» Page extract
>>
This is a sample PNG of the interface of the Microsoft Live Writer interface, tested for image insertion and uploading through a ghastly hack.
What a pain!
When I first started blogging, I used Blogger at my brother's recommendation, for several reasons:
- It was free.
- It was somewhat easy (for me).
- It was highly customizable.
The remnants of that blog are still visible at http://stampy.uvm.edu/robrohr, the original robrohr.org. I would create my ray HTML templates with custom tags inserted into the bitstream where all of the bloggy goodness was to appear. I had control of styles and layout; Blogger hosted the database of posts and would generate new pages from my templates whenever I added a new post, and those would be pushed back to my web server via FTP, at which point my bloggy goodness was available to nauseate global internet audiences.
<<
» Job A
Can you copy the listing below word for word, leaving out the pictures?

» Entries shown
>>
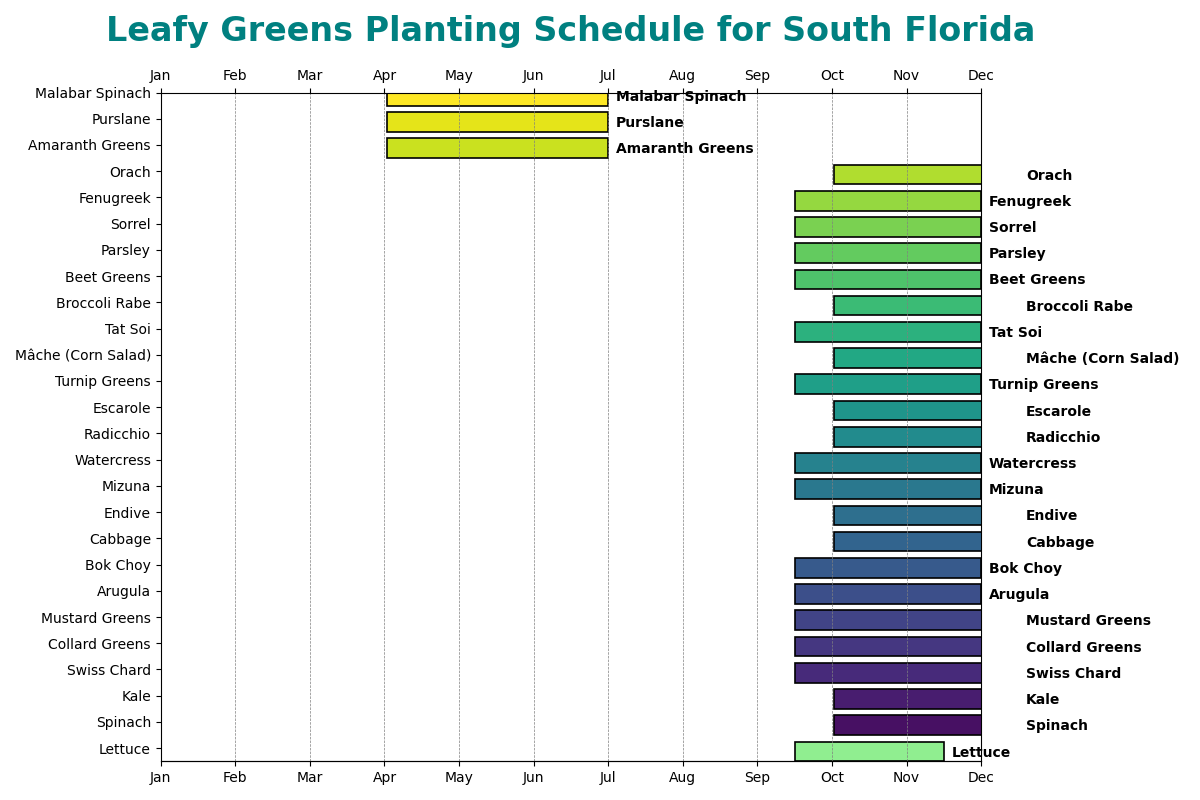Viewport: 1200px width, 800px height.
Task: Select Mâche (Corn Salad) left axis label
Action: (83, 355)
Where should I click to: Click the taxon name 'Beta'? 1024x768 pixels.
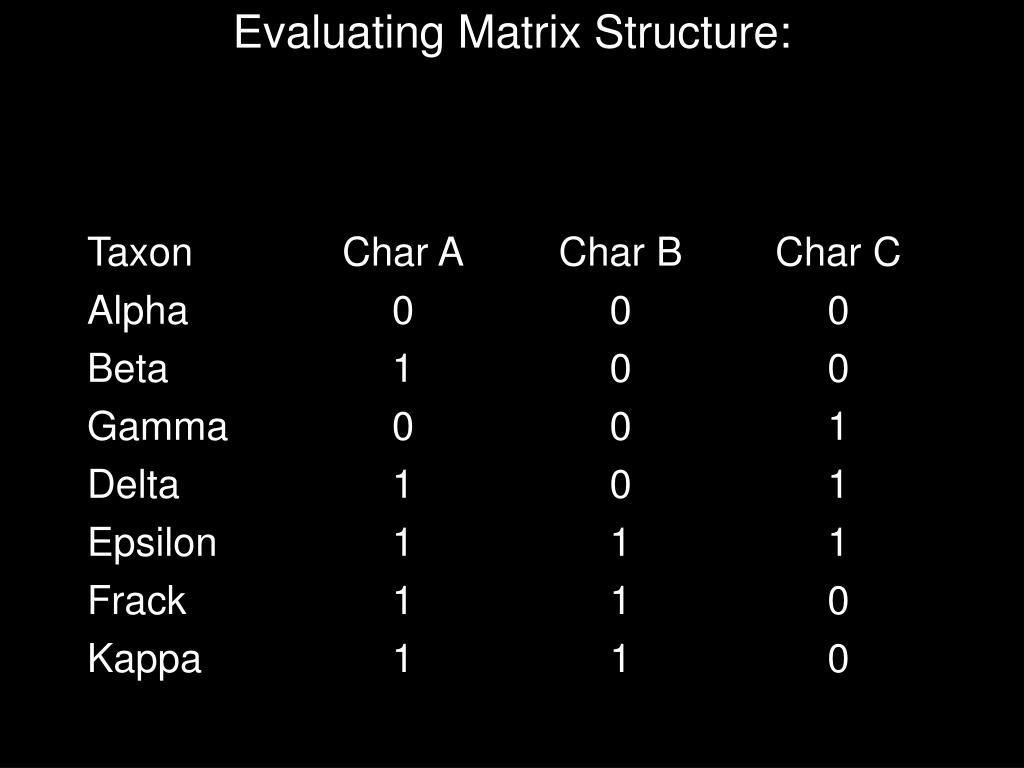point(128,368)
<<
» Job B
In the blog post about starting out on Blogger, who recommended Blogger to the writer?

» Output A
Viewport: 1200px width, 800px height.
Task: Select Mâche (Corn Salad) left axis label
Action: (83, 355)
Where should I click to: Click the taxon name 'Beta'? 1024x768 pixels.
point(128,368)

» Output B
The writer's brother.